Acties voor schaaleenheidsknooppunten in Azure Stack Hub
In dit artikel wordt beschreven hoe u de status van een schaaleenheid kunt weergeven. U kunt de knooppunten van de eenheid bekijken. U kunt knooppuntacties uitvoeren, zoals inschakelen, uitschakelen, afsluiten, leegmaken, hervatten en herstellen. Normaal gesproken gebruikt u deze knooppuntacties tijdens het vervangen van onderdelen in het veld of om een knooppunt te herstellen.
Belangrijk
Alle knooppuntacties die in dit artikel worden beschreven, moeten gericht zijn op één knooppunt tegelijk.
De knooppuntstatus weergeven
In de beheerportal kunt u de status van een schaaleenheid en de bijbehorende knooppunten bekijken.
Ga als volgt te werk om de status van een schaaleenheid weer te geven:
Selecteer de regio op de tegel Regiobeheer .
Selecteer aan de linkerkant onder Infrastructuurresourcesde optie Schaaleenheden.
Selecteer in de resultaten de schaaleenheid.
Selecteer aan de linkerkant onder Algemeen de optie Knooppunten.
Bekijk de volgende informatie:
- De lijst met afzonderlijke knooppunten.

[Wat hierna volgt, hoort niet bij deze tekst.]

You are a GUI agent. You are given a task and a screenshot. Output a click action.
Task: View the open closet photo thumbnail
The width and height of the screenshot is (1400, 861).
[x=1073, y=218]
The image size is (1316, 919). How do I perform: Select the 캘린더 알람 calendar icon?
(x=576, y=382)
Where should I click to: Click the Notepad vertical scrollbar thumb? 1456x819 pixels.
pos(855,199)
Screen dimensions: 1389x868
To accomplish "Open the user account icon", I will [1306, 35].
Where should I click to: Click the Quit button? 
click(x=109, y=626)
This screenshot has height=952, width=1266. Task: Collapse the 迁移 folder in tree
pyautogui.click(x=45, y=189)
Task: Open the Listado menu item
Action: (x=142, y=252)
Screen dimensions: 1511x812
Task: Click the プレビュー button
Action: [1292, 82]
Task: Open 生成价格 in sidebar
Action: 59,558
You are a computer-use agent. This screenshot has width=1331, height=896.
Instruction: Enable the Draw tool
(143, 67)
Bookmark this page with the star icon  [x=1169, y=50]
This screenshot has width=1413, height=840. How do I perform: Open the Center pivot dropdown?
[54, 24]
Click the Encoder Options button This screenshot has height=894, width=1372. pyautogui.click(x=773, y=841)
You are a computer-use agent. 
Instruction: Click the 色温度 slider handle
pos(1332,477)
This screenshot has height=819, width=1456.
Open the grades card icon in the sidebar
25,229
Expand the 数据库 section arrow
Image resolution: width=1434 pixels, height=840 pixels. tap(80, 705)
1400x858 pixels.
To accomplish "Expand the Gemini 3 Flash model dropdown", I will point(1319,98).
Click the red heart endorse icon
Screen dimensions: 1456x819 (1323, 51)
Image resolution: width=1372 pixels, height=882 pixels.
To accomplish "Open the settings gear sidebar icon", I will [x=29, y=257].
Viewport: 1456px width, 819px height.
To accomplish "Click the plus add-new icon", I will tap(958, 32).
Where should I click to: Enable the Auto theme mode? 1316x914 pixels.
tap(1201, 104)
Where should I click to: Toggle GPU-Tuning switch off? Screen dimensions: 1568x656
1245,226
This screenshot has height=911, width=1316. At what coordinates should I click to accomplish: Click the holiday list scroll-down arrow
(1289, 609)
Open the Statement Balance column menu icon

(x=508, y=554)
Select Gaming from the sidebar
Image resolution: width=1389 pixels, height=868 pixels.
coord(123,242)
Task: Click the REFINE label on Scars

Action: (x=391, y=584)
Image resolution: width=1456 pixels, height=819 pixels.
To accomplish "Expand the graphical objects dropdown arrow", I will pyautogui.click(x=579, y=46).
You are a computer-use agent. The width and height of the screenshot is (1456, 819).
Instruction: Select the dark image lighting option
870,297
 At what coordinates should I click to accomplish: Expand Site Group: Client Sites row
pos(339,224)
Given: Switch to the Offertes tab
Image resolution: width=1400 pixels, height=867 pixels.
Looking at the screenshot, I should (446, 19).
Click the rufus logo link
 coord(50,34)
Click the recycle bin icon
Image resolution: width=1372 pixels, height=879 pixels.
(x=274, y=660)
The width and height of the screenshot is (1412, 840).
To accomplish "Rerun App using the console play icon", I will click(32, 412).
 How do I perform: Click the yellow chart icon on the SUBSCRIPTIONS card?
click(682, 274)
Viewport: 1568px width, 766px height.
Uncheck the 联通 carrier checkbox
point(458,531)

- Operationele status (zie de onderstaande lijst).
- Energiestatus (actief of gestopt).
- Servermodel.
- IP-adres van de baseboard management controller (BMC).
- Totaal aantal kernen.
- Totale hoeveelheid geheugen.
Knooppuntacties kunnen ook verwachte waarschuwingen genereren in de beheerdersportal.
Operationele statussen van knooppunten
Status | Beschrijving |
---|---|
Wordt uitgevoerd | Het knooppunt neemt actief deel aan de schaaleenheid. |
Gestopt | Het knooppunt is niet beschikbaar. |
Toevoegen | Het knooppunt wordt actief toegevoegd aan de schaaleenheid. |
Herstellen | Het knooppunt wordt actief hersteld. |
Onderhoud | Het knooppunt is onderbroken en er wordt geen actieve gebruikersworkload uitgevoerd. |
Herstel vereist | Er is een fout gedetecteerd waardoor het knooppunt moet worden hersteld. |
Azure Stack Hub toont Status toevoegen na een bewerking
Azure Stack Hub kan de status van het operationele knooppunt weergeven als Toevoegen nadat een bewerking zoals verwijderen, hervatten, herstellen, afsluiten of starten is uitgevoerd. Dit kan gebeuren wanneer de cache van de rol van de infrastructuurresourceprovider niet is vernieuwd na een bewerking.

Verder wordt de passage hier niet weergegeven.